Help Support SkidSteer Forum:

mikeysp

New member
Joined
Jun 15, 2019
Messages
3
Howdy gents. I own a 2006 L180 with little more than a 1000 hours. When it works properly it serves me VERY well. It seems the weakness of my machine is in the electrical side. It is to a point where I do not want to take it anywhere but my own property as I worry it will shutdown elsewhere and create a much larger headache than I currently have. A couple weeks ago it screcched to a halt and the engine died. Restarted and ran a few minutes and STOP/died. Started again, 30 seconds stop dead. Now it will not start. When looking for trouble shooting, it seems I am not the first to experience electrical headaches with NH Skid. This has not been my first problem either. Why not rewire this machine to operate without the computer brain? Put in some relays and warning lights that utilize the various switches to light an LED to "inform you" rather than shut down the machine.

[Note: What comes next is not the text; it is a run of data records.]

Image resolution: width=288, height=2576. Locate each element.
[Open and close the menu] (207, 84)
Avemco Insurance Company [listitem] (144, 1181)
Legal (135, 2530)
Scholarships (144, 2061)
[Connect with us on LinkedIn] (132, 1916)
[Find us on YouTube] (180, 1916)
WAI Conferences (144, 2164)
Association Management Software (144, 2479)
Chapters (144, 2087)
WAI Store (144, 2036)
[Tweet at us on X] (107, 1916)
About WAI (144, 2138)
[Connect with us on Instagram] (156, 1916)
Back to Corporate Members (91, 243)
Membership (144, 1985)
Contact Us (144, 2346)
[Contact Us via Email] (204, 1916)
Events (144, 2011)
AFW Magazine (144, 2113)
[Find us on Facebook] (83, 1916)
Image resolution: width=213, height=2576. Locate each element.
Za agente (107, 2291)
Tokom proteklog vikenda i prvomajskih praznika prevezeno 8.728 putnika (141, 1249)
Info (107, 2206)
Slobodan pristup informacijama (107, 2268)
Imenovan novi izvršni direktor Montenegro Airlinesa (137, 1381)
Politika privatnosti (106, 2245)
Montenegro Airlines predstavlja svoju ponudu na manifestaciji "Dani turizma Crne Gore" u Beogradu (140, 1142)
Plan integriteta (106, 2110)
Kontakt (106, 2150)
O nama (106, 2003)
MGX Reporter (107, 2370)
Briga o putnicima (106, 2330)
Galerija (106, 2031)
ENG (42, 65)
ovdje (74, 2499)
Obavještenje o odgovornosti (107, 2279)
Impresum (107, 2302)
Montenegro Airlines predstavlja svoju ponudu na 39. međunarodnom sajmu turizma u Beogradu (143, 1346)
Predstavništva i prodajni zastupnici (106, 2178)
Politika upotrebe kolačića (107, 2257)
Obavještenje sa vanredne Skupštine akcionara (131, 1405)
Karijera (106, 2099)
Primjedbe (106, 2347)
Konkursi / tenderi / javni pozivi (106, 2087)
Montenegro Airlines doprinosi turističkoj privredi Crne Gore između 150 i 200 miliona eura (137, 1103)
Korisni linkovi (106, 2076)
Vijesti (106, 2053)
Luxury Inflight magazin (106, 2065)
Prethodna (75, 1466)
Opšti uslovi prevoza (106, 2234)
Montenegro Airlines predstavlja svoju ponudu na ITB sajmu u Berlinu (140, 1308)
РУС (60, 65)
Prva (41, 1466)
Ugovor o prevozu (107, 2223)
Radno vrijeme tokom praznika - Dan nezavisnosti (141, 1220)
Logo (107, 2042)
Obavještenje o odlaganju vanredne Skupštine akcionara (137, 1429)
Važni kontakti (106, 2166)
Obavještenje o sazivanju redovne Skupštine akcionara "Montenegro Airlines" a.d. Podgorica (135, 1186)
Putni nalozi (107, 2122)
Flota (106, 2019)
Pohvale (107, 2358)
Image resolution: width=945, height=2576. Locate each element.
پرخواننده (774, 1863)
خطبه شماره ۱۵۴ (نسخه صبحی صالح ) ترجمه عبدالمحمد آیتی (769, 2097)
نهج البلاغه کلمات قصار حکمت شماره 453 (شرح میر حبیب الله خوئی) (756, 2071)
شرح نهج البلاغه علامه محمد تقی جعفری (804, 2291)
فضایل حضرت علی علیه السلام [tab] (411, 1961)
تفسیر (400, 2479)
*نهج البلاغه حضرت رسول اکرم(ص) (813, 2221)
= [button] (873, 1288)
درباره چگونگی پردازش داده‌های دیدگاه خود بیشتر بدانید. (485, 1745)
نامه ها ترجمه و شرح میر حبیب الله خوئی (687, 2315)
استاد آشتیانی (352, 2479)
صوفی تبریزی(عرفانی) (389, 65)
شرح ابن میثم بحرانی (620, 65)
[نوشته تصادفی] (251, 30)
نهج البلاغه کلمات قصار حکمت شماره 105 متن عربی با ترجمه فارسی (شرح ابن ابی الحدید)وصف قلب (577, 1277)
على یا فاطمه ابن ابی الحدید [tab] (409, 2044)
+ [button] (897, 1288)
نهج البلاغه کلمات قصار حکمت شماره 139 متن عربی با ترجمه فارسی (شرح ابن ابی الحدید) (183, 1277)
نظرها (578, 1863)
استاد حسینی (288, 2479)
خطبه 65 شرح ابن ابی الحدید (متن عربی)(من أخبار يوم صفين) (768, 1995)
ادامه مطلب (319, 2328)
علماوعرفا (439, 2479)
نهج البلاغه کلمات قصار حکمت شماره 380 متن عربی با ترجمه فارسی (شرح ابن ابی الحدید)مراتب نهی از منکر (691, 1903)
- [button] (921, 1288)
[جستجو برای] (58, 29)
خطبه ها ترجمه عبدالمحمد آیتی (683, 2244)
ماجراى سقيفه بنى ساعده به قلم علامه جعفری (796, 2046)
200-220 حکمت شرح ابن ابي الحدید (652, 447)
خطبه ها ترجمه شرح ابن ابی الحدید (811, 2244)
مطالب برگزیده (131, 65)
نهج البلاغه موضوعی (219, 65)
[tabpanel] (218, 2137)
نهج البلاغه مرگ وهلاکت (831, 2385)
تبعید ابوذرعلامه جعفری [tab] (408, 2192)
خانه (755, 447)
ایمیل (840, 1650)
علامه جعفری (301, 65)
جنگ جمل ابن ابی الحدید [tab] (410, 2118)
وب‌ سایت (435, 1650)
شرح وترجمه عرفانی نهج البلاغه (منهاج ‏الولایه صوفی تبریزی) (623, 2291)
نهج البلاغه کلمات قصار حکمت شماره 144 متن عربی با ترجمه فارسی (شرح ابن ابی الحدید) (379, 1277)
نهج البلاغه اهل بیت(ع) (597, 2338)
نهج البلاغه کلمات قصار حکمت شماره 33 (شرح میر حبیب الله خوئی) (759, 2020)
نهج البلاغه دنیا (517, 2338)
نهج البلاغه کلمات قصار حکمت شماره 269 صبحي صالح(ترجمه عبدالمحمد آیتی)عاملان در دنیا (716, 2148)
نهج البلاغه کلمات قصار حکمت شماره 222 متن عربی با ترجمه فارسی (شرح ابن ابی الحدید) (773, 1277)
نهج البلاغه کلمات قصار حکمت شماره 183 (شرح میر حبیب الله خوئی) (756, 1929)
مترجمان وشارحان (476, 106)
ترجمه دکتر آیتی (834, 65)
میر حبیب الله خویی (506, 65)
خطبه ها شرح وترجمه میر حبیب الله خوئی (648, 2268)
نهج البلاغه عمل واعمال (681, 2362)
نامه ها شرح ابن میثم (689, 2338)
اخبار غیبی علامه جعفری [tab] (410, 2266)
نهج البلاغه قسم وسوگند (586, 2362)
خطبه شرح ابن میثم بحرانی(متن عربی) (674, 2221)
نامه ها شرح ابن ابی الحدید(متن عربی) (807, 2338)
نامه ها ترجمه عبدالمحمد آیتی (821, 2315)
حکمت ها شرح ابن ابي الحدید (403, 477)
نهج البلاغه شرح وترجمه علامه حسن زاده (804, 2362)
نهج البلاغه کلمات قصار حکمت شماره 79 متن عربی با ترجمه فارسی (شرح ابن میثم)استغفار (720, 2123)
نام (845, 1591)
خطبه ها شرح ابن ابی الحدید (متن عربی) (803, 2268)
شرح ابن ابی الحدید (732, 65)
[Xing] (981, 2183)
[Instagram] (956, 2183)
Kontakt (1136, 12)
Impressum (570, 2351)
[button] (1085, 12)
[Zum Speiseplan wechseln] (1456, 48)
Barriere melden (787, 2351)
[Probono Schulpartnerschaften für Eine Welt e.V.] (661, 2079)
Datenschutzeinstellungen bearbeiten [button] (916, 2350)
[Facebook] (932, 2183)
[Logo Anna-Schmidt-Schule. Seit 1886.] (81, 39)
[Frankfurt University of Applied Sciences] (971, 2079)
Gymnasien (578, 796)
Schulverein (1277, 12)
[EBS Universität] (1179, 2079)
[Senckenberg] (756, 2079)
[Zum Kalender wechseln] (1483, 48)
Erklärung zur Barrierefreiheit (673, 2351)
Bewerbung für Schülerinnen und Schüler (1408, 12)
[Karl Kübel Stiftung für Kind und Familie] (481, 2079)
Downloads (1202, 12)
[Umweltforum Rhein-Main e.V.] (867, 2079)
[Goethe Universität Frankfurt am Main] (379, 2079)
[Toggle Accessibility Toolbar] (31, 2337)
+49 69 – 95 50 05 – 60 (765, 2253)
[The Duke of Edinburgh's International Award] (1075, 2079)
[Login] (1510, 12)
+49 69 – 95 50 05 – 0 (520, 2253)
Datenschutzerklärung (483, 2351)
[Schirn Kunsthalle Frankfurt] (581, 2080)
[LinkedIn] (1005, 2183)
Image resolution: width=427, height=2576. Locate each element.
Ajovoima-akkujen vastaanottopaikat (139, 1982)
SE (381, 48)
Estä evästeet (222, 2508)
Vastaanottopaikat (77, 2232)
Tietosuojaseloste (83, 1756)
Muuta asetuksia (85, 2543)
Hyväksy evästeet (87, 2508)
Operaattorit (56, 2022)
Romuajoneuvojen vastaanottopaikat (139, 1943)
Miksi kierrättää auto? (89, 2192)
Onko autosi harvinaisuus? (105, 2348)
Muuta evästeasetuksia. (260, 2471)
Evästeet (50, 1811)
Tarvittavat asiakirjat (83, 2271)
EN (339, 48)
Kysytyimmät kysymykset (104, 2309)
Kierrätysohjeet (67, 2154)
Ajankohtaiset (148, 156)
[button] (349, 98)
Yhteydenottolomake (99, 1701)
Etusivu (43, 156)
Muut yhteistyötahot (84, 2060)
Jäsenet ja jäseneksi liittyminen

Easy enough to keep the seat and safetybelt switches operational. I am asking this because I have not seen anyone offer this idea as a solution. I am by no means a real mechanic, so what am I missing? Thank you. -Mike
 
Because the problem is probably not the instrument panel. There are relays, diodes and switches more likely to be your problem. You need to be more specific on the problem. Does the engine crank? The most common cause of the engine cranking but not starting is the auxillary hydraulics handle or foot pedal is not in the neutral position. This can also be the casue of the random shutdowns. The system is setup to shut the engine down if the aux hydraulics is engaged and the operator leaves the seat without pushing the aux over ride switch on the instrument panel. If bouncing over rough groud the operator can leave the seat momentarily and trigger the shut down. Lock the aux handle or foot pedal so you do not inadvertantly engage them. For a wiring diagram with the circuits color coded you can go to haytalk.com, forum, machinery and click on my pinned post at the top of the forum page titeled My NH Repair etc. Scroll down the first post in that thread to the skid loader section and find the link for the early L100 diagrams. You will need to join the forum to view.